Visiting the Murphy’s in Murphys, CA.
We also took our Rav4 EV on a pilgrimage to the nearby California Automobile Museum in Sacramento to see a piece of automotive history: the all electric EV1 that GM made between 1996-1999.
The ‘U’ in SUV stands for Utility. 40 wall blocks at over 21 pounds each. The Rav4 EV suspension is not rated at a half ton, but this electric car has the space to handle the occasional heavy load like this 840+ pound cargo for a 9 mile drive from the local home building supply store.
Lake Tahoe January 2018.
Visiting Yosemite National Park in the summer of 2017.
An established charging network is essential for traveling in an EV. Green icons are DC charging stations I’ve used. There are many, many more – these are just the ones I’ve used. DC charging stations take the place of gas stations, and allow EV owners the freedom to travel longer distances. Just ask anyone who has a Tesla.

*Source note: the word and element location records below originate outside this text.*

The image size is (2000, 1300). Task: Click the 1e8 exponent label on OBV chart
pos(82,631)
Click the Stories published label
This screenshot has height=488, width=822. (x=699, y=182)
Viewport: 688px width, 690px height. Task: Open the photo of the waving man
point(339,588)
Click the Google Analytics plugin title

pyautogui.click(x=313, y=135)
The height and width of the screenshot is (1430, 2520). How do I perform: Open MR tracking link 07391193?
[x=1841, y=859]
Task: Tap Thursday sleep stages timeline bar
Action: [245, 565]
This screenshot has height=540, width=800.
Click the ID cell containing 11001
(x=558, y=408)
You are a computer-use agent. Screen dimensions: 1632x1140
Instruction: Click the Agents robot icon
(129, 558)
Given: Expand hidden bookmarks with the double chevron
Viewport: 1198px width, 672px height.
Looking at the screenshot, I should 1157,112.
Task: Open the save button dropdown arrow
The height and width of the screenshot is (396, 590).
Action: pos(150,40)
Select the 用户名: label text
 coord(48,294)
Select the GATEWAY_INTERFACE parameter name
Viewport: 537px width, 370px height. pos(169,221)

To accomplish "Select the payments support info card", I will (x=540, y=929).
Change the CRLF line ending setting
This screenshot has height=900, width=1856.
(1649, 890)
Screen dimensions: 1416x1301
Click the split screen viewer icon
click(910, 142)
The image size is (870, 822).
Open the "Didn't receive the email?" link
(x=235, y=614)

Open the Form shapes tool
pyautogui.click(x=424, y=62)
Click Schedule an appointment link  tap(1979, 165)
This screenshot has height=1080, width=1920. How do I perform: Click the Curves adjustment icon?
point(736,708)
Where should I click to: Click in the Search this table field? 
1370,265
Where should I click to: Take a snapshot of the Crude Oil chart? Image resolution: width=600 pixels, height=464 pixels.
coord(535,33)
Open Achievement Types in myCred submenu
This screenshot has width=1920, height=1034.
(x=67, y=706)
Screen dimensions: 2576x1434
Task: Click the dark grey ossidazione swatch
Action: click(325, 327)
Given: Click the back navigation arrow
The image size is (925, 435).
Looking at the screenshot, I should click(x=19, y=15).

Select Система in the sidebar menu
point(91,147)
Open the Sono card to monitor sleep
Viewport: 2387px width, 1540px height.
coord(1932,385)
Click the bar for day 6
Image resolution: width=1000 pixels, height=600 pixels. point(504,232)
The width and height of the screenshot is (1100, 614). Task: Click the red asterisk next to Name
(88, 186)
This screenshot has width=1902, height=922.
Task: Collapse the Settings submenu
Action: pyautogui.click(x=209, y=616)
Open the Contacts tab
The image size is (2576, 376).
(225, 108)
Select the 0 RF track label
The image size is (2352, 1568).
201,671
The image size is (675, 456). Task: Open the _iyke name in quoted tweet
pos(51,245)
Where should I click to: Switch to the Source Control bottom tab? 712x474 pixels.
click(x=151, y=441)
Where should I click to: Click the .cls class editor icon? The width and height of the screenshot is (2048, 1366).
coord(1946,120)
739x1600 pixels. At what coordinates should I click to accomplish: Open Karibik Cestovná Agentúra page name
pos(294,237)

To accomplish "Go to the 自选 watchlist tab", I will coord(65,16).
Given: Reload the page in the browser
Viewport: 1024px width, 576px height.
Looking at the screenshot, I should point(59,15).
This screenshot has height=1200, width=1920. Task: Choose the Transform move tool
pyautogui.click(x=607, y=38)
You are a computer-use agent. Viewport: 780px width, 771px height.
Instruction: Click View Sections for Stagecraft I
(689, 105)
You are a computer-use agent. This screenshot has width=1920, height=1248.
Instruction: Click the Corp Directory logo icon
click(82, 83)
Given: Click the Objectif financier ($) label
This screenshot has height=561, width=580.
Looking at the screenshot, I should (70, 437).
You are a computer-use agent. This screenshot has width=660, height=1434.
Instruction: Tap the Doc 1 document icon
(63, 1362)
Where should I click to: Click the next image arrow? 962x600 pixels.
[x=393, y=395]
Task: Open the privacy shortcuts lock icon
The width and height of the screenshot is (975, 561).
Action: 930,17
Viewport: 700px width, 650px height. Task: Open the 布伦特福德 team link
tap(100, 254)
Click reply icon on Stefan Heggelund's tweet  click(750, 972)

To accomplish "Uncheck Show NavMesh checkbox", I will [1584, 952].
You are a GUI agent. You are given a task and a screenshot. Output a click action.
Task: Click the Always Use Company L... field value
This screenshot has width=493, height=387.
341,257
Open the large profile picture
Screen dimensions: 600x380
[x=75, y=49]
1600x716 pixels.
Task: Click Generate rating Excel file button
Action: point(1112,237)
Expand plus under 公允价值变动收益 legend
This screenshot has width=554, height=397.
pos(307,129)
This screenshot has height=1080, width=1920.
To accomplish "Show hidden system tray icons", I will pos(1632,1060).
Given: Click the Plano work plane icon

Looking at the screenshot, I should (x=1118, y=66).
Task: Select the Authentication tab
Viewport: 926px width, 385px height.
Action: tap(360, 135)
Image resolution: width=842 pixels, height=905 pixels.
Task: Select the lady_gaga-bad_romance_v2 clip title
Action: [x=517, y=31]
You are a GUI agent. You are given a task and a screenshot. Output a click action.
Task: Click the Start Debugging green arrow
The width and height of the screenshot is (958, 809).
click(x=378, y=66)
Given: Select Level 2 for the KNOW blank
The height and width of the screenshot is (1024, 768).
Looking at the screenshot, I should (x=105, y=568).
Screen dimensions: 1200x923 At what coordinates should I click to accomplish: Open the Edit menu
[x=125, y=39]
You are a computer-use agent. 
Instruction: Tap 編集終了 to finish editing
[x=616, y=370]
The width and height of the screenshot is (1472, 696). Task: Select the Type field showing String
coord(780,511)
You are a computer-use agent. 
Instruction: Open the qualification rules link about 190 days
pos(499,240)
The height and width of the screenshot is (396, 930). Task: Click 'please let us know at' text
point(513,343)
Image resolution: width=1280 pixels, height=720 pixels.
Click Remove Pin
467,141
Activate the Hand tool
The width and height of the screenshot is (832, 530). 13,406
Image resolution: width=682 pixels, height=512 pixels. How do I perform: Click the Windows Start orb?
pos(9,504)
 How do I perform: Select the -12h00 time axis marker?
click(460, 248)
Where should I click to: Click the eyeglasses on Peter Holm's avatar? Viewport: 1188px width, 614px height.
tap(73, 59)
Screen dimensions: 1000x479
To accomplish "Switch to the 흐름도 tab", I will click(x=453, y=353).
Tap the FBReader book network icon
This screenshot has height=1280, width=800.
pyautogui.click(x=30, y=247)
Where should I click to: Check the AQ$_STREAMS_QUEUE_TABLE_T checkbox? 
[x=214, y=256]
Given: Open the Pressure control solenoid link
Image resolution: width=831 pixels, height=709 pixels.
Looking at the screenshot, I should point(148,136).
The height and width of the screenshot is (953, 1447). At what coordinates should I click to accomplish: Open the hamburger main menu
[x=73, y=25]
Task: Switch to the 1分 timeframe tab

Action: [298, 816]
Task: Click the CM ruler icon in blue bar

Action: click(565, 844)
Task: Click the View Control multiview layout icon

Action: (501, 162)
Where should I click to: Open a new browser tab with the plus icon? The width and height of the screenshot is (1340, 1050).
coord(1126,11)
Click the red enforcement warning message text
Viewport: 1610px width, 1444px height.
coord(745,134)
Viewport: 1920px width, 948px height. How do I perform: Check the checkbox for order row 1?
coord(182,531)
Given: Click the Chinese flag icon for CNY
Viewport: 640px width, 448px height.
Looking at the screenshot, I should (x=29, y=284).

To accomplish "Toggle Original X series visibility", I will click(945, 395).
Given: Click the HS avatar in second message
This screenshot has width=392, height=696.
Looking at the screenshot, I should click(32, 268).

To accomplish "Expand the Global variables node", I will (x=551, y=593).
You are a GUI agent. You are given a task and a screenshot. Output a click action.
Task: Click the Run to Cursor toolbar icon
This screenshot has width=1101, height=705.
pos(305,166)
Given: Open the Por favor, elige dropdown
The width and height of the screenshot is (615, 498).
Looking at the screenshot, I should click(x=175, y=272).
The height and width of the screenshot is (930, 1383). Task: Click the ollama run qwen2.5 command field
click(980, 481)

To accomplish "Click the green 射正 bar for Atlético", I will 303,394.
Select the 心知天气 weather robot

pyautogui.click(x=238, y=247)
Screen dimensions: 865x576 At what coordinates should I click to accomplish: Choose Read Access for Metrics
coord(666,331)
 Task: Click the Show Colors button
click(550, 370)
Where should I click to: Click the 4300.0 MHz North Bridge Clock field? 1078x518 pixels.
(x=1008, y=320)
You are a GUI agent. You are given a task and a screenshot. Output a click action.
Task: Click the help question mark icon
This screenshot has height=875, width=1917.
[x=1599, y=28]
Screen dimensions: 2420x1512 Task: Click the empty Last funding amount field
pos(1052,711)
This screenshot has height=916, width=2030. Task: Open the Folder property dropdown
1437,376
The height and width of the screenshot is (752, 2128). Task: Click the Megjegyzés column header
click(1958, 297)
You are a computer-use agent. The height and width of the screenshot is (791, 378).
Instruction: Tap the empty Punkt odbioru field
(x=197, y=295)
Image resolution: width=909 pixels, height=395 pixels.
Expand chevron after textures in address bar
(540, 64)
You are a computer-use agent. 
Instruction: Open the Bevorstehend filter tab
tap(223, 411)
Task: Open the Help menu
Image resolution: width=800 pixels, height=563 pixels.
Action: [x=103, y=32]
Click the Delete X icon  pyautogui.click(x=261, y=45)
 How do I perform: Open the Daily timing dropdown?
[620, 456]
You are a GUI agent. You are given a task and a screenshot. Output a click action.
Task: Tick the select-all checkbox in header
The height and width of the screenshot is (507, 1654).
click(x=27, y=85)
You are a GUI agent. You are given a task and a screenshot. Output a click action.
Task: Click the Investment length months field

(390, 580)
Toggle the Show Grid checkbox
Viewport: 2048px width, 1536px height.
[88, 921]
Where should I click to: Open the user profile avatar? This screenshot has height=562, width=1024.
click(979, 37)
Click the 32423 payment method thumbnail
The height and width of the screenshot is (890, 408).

Solar systems can offset the electricity you use to charge an EV. Our 6.2 kW rooftop solar system produces nearly as much electricity as we use for our house and our EV.
November 2018: The Rav keeps proving how useful it is. This weekend I picked up a new workbench that is 50 inches long, 30 inches tall, and 2 feet deep. Weighs 200 lbs. Not a problem for our trusty Rav4 EV.
Conclusion: After 5+ years and 77,000 miles I can report that the Rav4 EV is a great car for daily use. Adding the DC charging port made it an even more useful car. With the expanding network of DC charging stations throughout California my family can travel throughout our region of the state.
As of fall 2018 the EV market is rapidly changing. More affordable, longer range EVs such as the Bolt EV (238 miles of range, per EPA) are available today, and the Tesla Model 3 that can use Tesla’s extensive national – make that international – Supercharging network to drive around the country is showing up on the roads in large numbers as we speak. The Nissan Leaf is now rated at 150 miles, and other automakers are upping their game. An updated version of the BMW i3 is rumored to have 150 miles of range. The 2019 Hyundai Kona is rated by the EPA at 258 miles of range, and the Jaguar iPace (234 miles) has started to appear on the roads. Toyota must get back in the game and offer another battery-powered Rav4 EV, there is definitely need in the EV market for exactly this type of car. So, the future is swiftly arriving…. but our Rav4 EV is still a part of the present and continues to serve us well.